Bursa Büyükşehir Belediyesi, İznik Belediyesi ve Uludağ Üniversitesi İlahiyat Fakültesi tarafından organize edilen Uluslar arası Davud-El Kayseri sempozyumu İznik DSİ Tesisleri’nde Prof. Dr. Süleyman Uludağ’ın açılış konuşmaları ile başladı.
9-10 Mayıs tarihleri arasında sürecek sempozyum Prof. Dr. Yaşar Aydınlı, Prof. Dr. Mustafa Karal, Prof. Dr. Süleyman Uludağ, Prof. Dr. Mustafa Tahralı,Prof. Dr. Turan Koç, Prof. Dr. Ömer Mahir Alper, Prof. Dr. Mehmet Bayraktar, Prof. Dr. Cafer Karadaş, Yrd. Doç. Abdurrahman Alkış, Doç.Dr. Mustafa Çakmaklıoğlu, Prof. Beki Alaaddin, Prof. Ebdürezzak Tek, Doç. Dr. Ömer Türker, Yrd. Doç. Dr. Zeliha Öteleş, Yrd. Doç. Dr. Sema Özdemir, İhsan Fazlıoğlu, Doç.Dr. Osman Nuri Küçük, Mohammadamin Shahjoui katılımı ile sürecek.

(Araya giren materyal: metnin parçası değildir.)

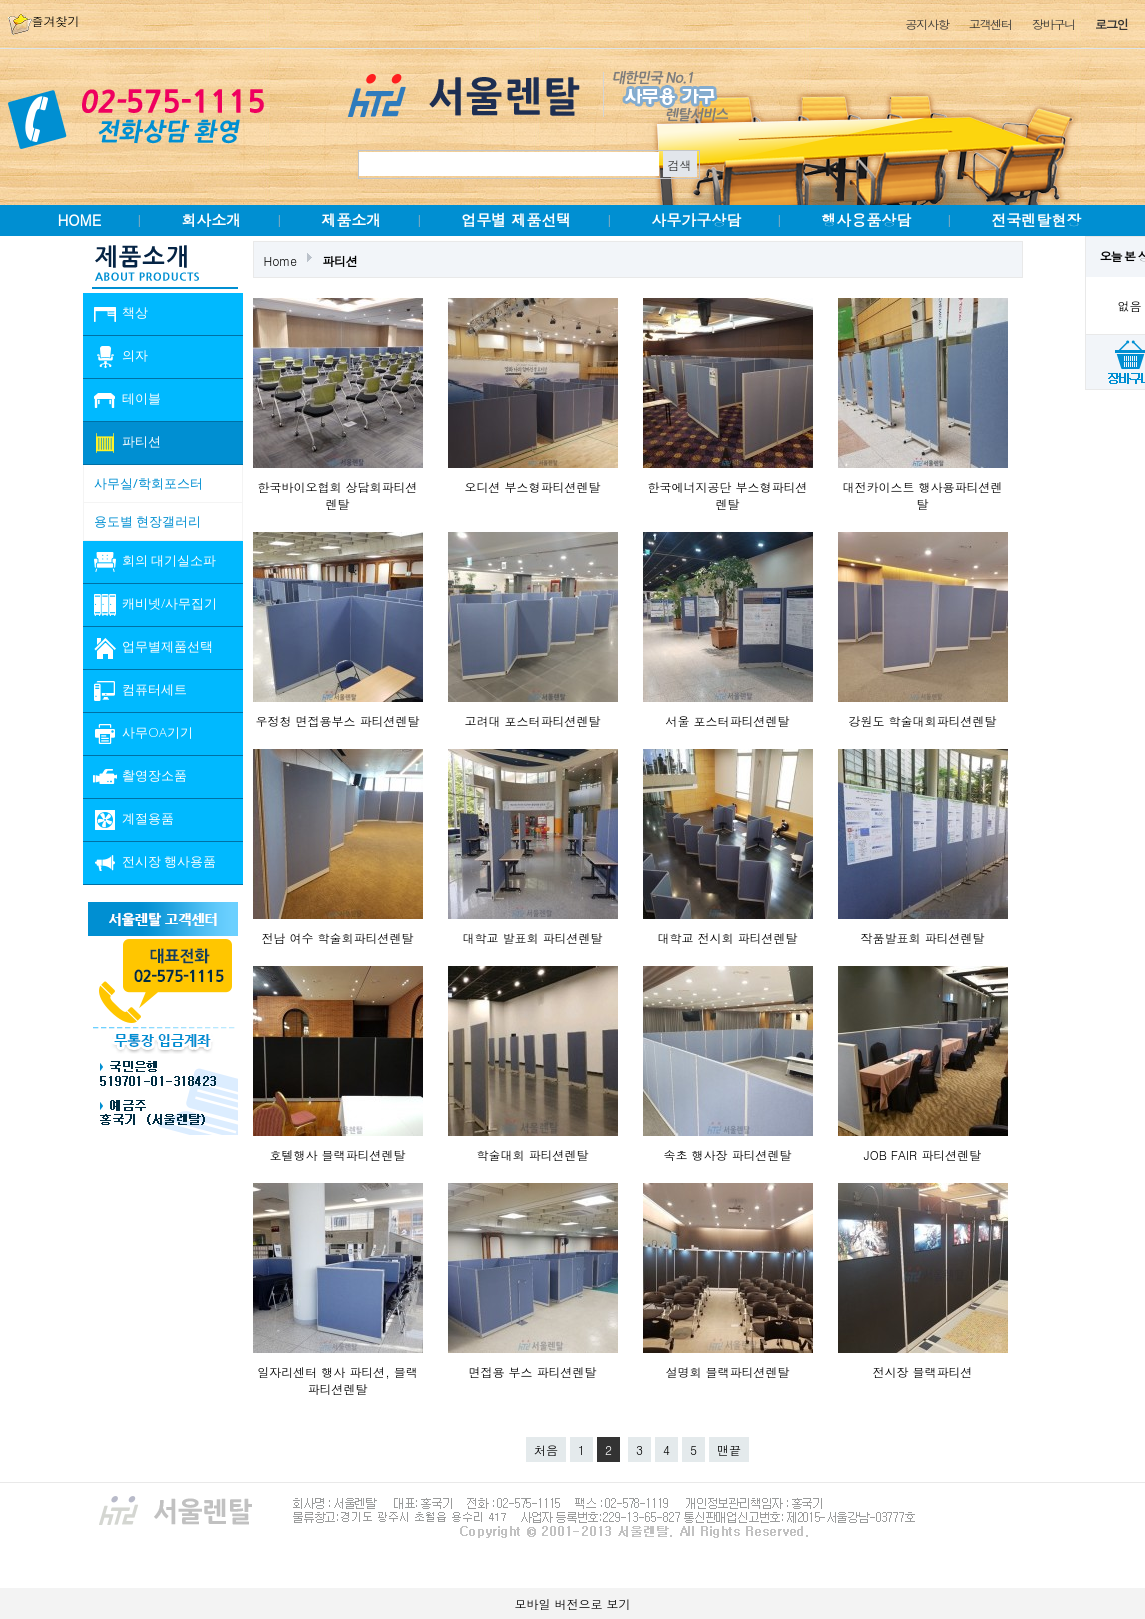 This screenshot has width=1145, height=1619. I want to click on 학술대회 파티션렌탈, so click(532, 1154).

İznik Kaymakamı Hüseyin Karameşe, İznik Belediye Başkanı Osman Sargın, Bursa Büyükşehir Belediyesi Kültür ve Turizm Daire Başkanı Aziz Elbas, İlçe Müftüsü Veli Vehbi Bardakçı, Belediye Meclis Üyeleri, İznik Kent Konseyi Genel Sekreteri Havva Candar, Uludağ Üniversitesi İlahiyat Fakültesi Akademisyenleri, öğrencileri ve çok sayıda İzniklinin katıldığı sempozyumda Davud El Kayseri'nin "hayat felsefesi ve şiirlerinde ki hakikat ve varoluş" gerçekleri ortaya konacak.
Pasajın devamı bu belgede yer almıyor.